This feels like an ‘it’s not you, it’s me’ moment. An admission of my own failure and confirmation that surely I’m missing something crucial if I could but see it. Because I’m sorry, but I really couldn’t get on with Madame Solario, which is one of the three new Persephone Books for the autumn.

I’m certain this this must be a failing with me and not the book. It must be. Because trying to prove myself wrong, I scoured the internet and read other reviews of Madame Solario that were unanimous in their love of the book, reverential about the writing and which embraced the characters completely. So why did I find it such a slog?

Originally published anonymously in 1956, Madame Solario caused quite a stir in its day with its accounts of unashamed love in a hedonistic summer at Lake Como in 1906. By the time of a 1980s reprint that revealed the author to be American writer Gladys Huntingdon, Madame Solario was accepted as a little-known but well-regarded literary triumph.

All of the ingredients were there for me to enjoy Madame Solario as much as everyone else seems to. Set in glorious Italy at the end of a turn-of-the-century summer, as the over-entitled upper-middle-classes swan about with a mixture of disregard and unrequited love for one another. Fabulous! What’s not to enjoy?!

But it just didn’t work for me. It took such a long time for anything to happen, and then an even longer time for anything else to happen. There were too many characters to try and distinguish from one another in the early chapters that I kept having to skim backwards to refresh my memory as to who they were. I found it impossible to care about any of the main characters, once I’d worked out who they were, and whether they found the happiness they felt they were entitled to. Ultimately it became a chore to read… and when there are so many books in the world that you’ll simply never have time to read, it feels wrong to spend time on a book you are not enjoying.

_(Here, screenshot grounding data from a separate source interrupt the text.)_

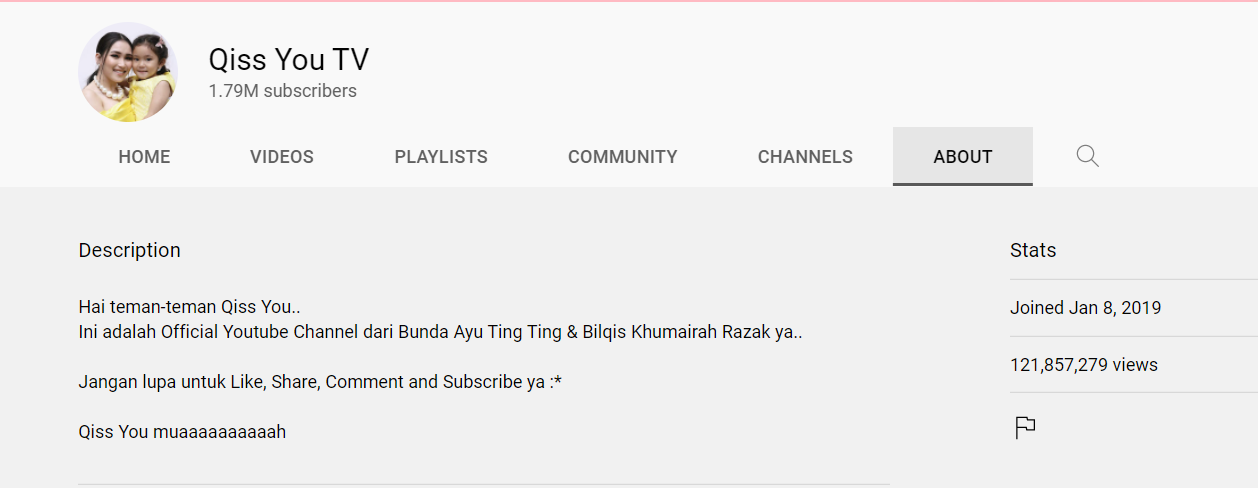Click the 121,857,279 views stat
This screenshot has height=488, width=1258.
pyautogui.click(x=1084, y=365)
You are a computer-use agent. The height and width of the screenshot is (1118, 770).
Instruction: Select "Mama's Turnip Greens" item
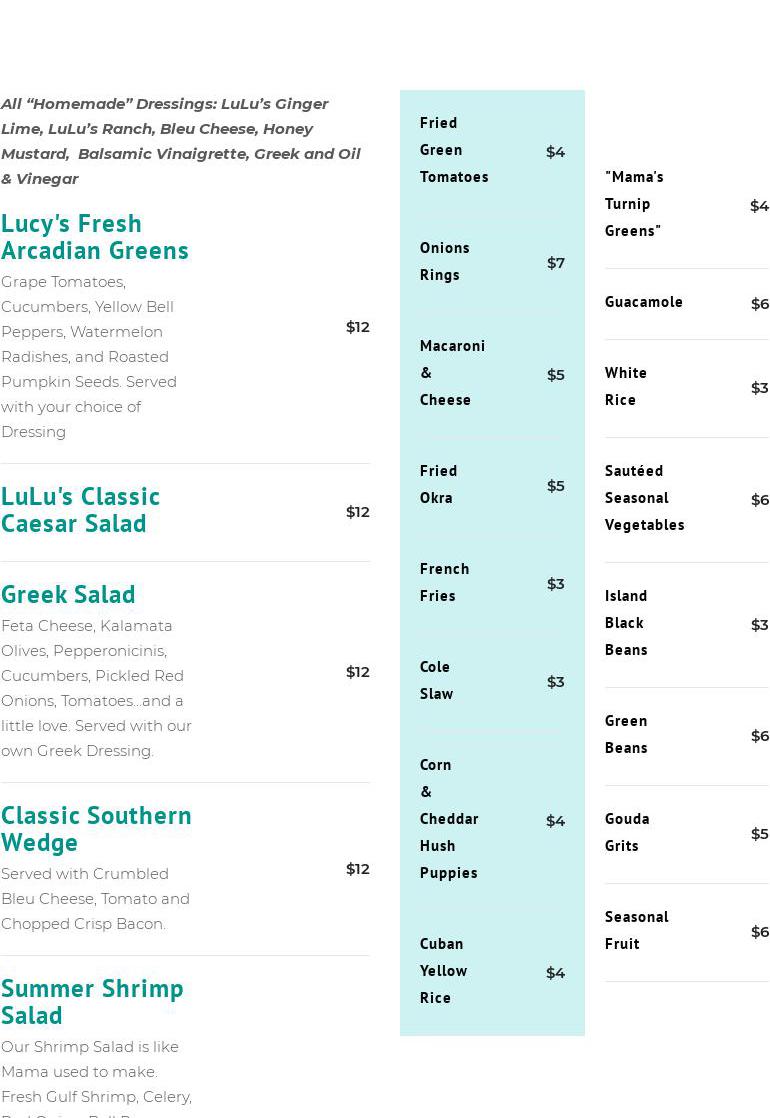633,203
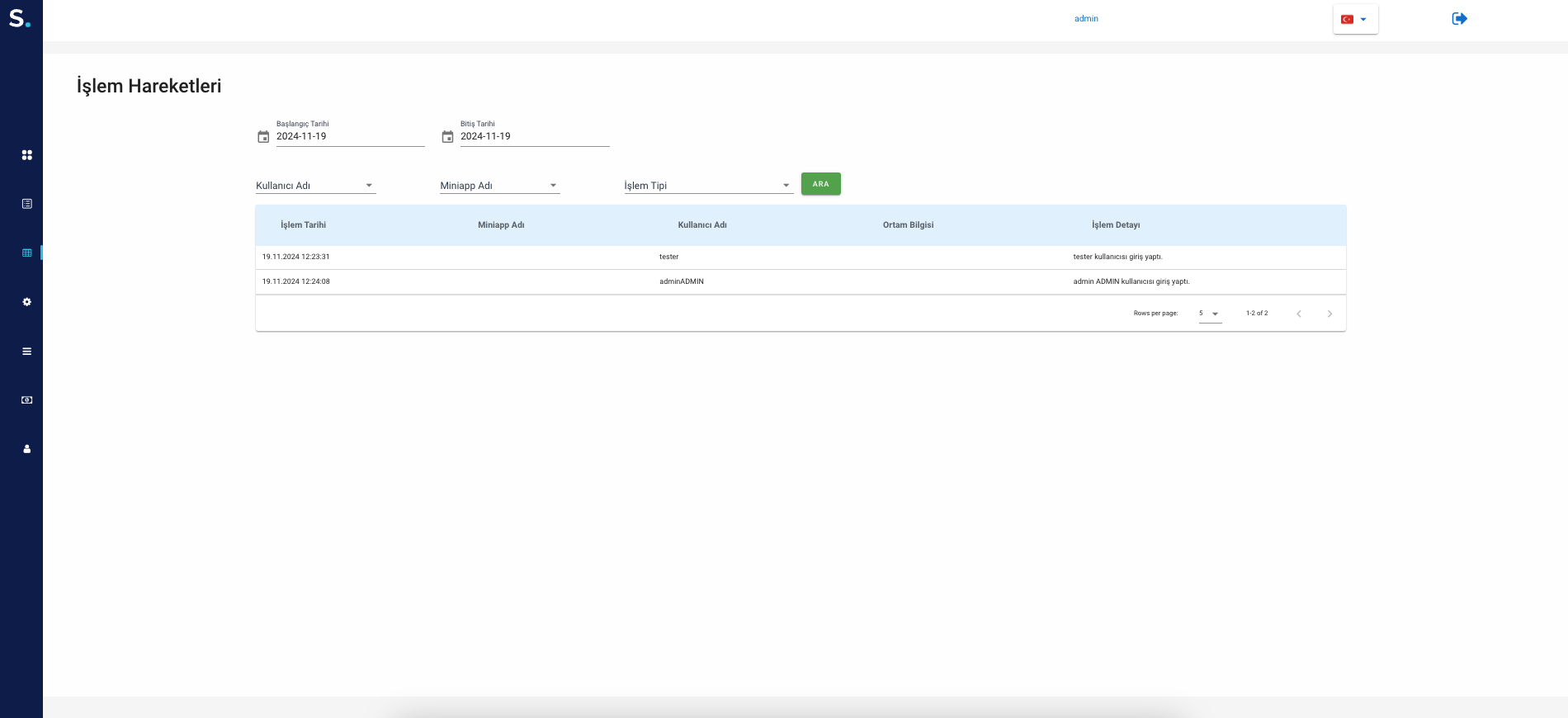Image resolution: width=1568 pixels, height=718 pixels.
Task: Expand the Kullanıcı Adı dropdown
Action: point(315,186)
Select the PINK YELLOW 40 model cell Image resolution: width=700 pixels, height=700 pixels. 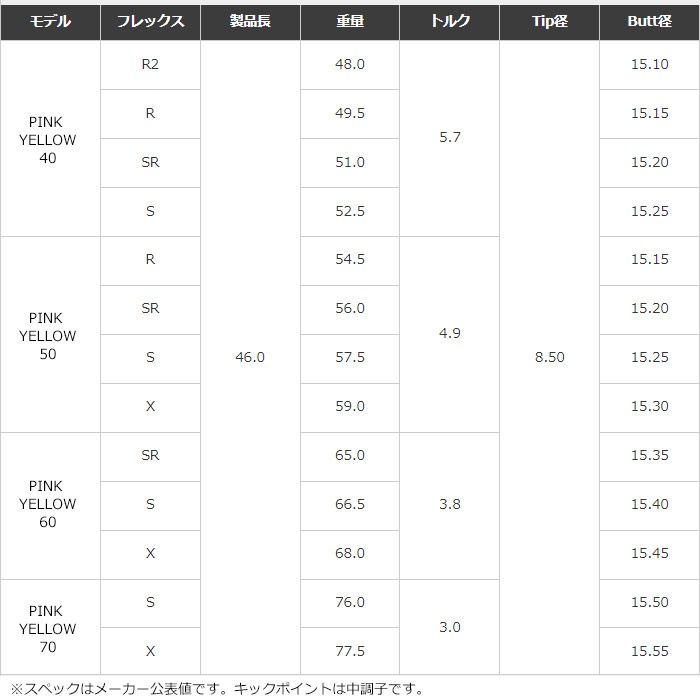point(50,140)
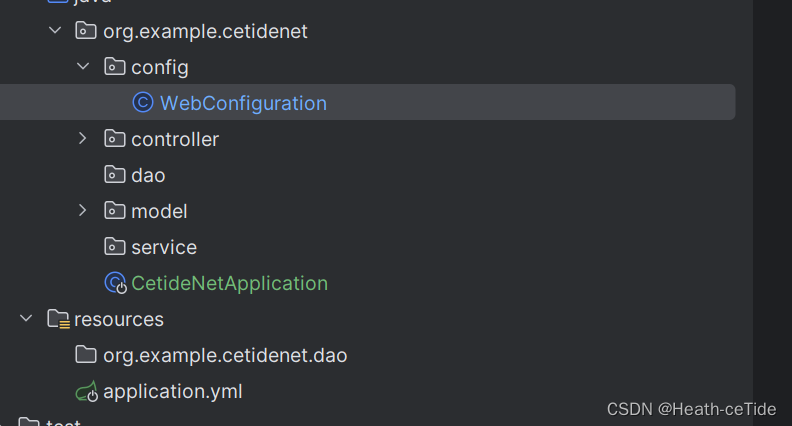Collapse the org.example.cetidenet package node
792x426 pixels.
pyautogui.click(x=55, y=30)

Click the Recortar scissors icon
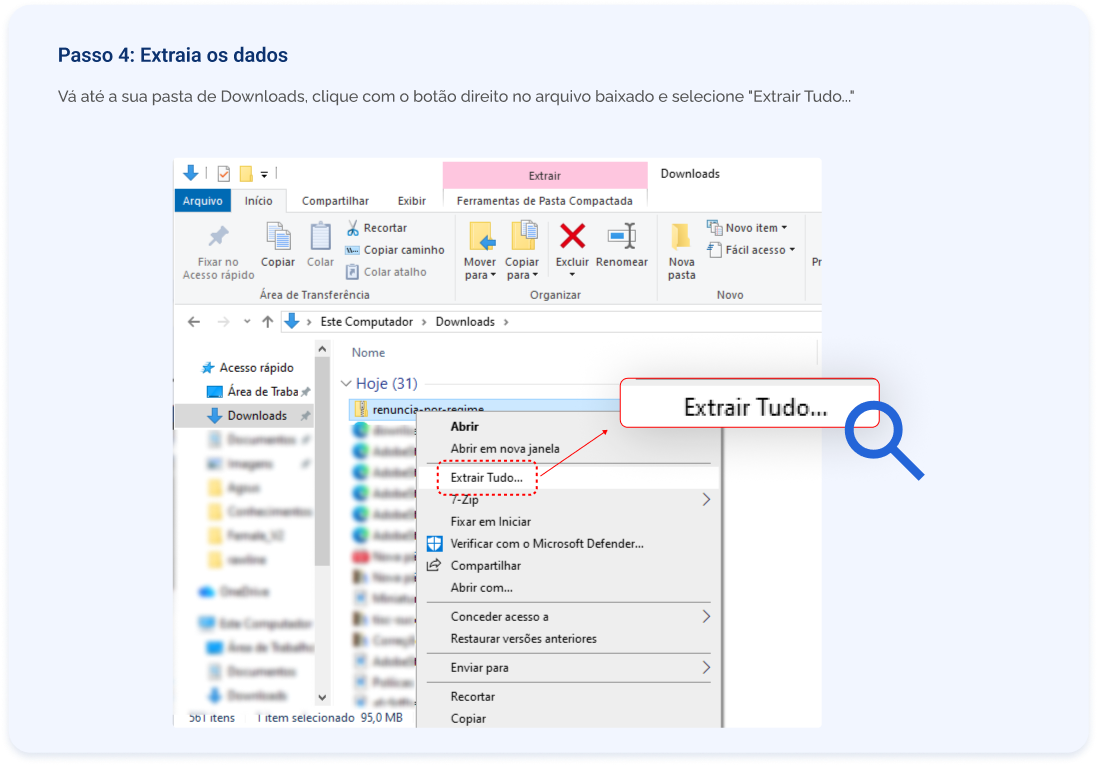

Of course, it is impossible for everyone to like a book, no matter how good it is. It’s all a matter of personal taste. And I feel I have missed something significant by not falling in love with Madame Solario the way that reviewers such as this one and all these have. So perhaps this will be a book I return to in a few years with fresh eyes and see anew. Here’s hoping.

1 comment:

  1. Oh me too!
    I love Edith Wharton & was hoping for something similar. But I soon realised that Wharton's world without Wharton's prose was a very dull place so gave up & read Lolly Willowes instead!